I had the opportunity to see Henry Rollins on his current "Capitalism" spoken word tour, something that I do whenever the chance presents itself. What I have found over the last 15 years of seeing Mr. Rollins speak is that every show has a message. Sometimes it is obvious, other times it is subtle. With the US presidential elections around the corner, his message was clear and powerful. "No matter who wins the election, we still have each other." Every time he said it, it hit me like a ton of bricks. And while Henry Rollins is an icon in the punk scene, that sentiment rings so loudly in metal that I thought it deserved mention.
Over the last 18 or so months, the existence of Sorrow Eternal, I have been so lucky as to talk with some of my favorite bands, bands I never knew existed, labels, fans, and everything in between. And the central theme of all of those conversations has always been brotherhood; the idea that no matter where you are from, what you look like, or how you got here, we are all united under the banner of heavy metal. There is a shared respect for one another, big or small, that is refreshing and completely unique.
If you haven't already, the documentary "Metal: A Headbanger's Journey" tackled this thought with a great deal of detail and thought.
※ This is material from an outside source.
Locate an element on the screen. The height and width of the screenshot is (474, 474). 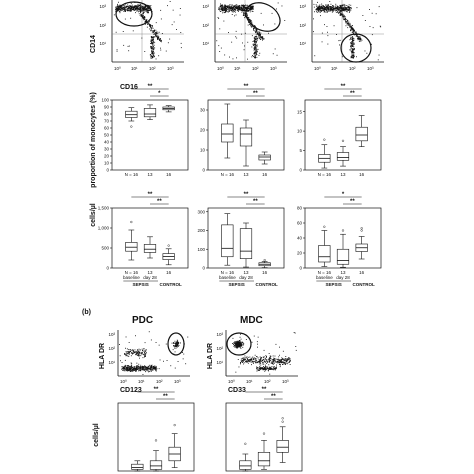
y-tick-label: 30 is located at coordinates (203, 110).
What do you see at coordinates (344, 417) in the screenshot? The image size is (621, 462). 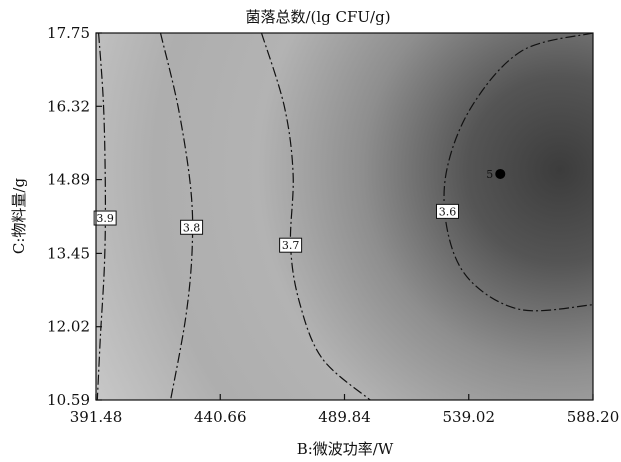 I see `x-tick-label: 489.84` at bounding box center [344, 417].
Sam Dunn's travels to explore the beginnings of the genre and it's growth around the world turned up an interesting sociological trend. The idea that metal fans, at some point in time, were considered to be outsiders couldn't be more false. With the legions worldwide, we have become the majority. We are no longer isolated or "weird"; our lifestyle and musical choice is becoming the norm.
So, if there is one thing to think about in all of this, it is that one word: brotherhood. That bond between all of us that may begin with the music itself, but goes so far beyond it. And remember that no matter what is going on in the world - elections, war, natural disasters - we are all in this together. We will always have metal, and we will always have each other.